As primeiras geadas que atingiram quase todo o Estado, ontem, não chegaram a provocar prejuízo. Mas fizeram aumentar a preocupação com as culturas do produtos da época, hortaliças, milho safrinha e trigo em baixadas nas regiões Norte e Oeste do Paraná.
A engenheira agrônoma Vera da Rocha Zardo, do Deral, afirmou que a produção de grãos não chegou a ser prejudicada. O mesmo não aconteceu com as hortaliças que não estavam protegidas. Na região de Ponta Grossa, houve locais onde a temperatura caiu até 6,6ºC negativos na relva; no município predominou uma temperatura média de zero grau. Agricultores chegaram a falar em perdas de 30% nas culturas de alface e repolho.
Para hoje, as geadas devem ser mais fortes em praticamente todo o Estado, conforme previsão do Simepar.
Conforme acompanhamento do Deral, nessa época do ano a produção de grãos como milho safrinha, trigo, feijão de inverno e café concentra-se na região Norte e Oeste, onde a intensidade das geadas foram de fracas a moderadas. Nessas regiões, as geadas ocorreram nas áreas de baixadas e de relvas, onde as culturas podem ter sido afetadas.
Cerca de 90% da área plantada com milho safrinha e 14% da área com trigo encontram-se em fase sensível à ocorrência de geadas. A engenheira agrônoma Vera da Rocha Zardo não descarta a ocorrência de prejuízos nessas áreas, mas destacou que o Deral não tem condições de informar ainda em que volume ocorreram as perdas.
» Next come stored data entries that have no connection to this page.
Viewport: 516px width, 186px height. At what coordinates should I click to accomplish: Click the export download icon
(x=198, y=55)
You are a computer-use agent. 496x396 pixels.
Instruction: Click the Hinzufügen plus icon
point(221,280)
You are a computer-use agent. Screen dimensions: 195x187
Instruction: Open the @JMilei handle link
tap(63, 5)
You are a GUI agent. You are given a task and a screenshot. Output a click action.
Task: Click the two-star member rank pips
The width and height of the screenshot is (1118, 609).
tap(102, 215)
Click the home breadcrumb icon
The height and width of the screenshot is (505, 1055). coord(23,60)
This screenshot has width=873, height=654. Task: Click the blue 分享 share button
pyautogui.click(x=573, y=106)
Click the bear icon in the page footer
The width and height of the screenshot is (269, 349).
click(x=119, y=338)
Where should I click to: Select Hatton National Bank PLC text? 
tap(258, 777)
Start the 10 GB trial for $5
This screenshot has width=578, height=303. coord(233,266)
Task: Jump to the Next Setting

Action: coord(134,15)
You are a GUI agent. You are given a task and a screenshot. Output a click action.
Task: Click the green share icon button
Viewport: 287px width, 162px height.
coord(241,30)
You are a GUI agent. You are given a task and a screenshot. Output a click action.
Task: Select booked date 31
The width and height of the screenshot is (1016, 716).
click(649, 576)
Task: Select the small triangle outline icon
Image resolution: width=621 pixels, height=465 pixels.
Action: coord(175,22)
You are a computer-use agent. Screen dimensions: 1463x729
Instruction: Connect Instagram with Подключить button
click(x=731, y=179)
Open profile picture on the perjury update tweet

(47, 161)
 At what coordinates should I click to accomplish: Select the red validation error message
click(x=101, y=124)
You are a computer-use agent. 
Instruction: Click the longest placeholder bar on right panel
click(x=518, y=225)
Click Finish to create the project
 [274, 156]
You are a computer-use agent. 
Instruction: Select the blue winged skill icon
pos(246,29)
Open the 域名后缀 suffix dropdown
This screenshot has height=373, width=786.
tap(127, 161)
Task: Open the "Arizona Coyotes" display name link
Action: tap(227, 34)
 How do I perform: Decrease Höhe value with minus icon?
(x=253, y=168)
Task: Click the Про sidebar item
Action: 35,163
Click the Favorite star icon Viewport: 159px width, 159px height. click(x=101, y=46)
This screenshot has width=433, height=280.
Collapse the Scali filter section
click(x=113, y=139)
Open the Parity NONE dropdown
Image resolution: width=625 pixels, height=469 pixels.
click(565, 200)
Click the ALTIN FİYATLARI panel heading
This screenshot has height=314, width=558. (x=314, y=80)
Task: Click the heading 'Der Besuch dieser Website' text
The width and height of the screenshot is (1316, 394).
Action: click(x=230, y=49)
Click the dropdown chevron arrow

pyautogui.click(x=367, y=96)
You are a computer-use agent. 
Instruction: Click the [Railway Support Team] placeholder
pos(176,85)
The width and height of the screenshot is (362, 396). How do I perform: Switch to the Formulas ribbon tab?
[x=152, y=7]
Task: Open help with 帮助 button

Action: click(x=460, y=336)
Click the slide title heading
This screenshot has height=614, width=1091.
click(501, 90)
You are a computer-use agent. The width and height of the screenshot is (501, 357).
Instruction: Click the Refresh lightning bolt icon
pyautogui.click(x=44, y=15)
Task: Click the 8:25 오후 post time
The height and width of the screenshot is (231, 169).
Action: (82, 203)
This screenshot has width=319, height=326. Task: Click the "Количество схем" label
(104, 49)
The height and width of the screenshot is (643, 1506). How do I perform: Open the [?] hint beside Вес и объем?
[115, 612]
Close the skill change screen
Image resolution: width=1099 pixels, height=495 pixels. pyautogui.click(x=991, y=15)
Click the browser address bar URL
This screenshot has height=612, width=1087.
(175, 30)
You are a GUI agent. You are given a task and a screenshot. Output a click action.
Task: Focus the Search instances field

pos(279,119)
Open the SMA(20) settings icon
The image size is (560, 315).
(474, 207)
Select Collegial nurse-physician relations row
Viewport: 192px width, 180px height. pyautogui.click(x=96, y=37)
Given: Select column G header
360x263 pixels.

Na região Sul do Estado, de Guarapuava até Curitiba, onde as temperaturas variaram de -1ºC a 2ºC, as geadas foram mais fortes. Nessa região o trigo ainda está sendo plantado, portanto não foi afetado, afirmou a técnica do Deral. Já o feijão de inverno e hortaliças que ocupam áreas de baixadas podem ter sido afetadas, admitiu a técnica. O café, plantado nas áreas de baixadas, pode ter tido as folhas queimadas e as plantas novas que não foram protegidas também podem ter sido atingidas.
Na região de Curitiba, a preocupação maior é com as olerícolas. A RMC é responsável por 70% da produção de olerícolas do Paraná, avaliada em 1,27 milhão de t. A área plantada no Estado abrange 80 mil ha. O engenheiro agrônomo Maurício Lunardon, do Deral, disse que os produtores já estão ‘‘escolados’’ e costumam se proteger nesse período, quando é normal a ocorrência de geadas. A primeira providência é reduzir a área plantada de hortaliças. Depois eles concentram o plantio com espécies resistentes a baixas temperaturas como cenoura, beterraba e couve-flor.
No município de Colombo, maior produtor de alface do Estado, 60% da produção tem algum tipo de proteção. A maioria com túneis de plástico. Uma técnica que os produtores estão utilizando é a proteção com ‘‘TNT‘‘ tecido que não é tecido. Trata-se de uma fibra que é jogada por cima dos canteiros como cobertor. A cobertura não é eficiente em períodos de geada forte, disse Lunardon.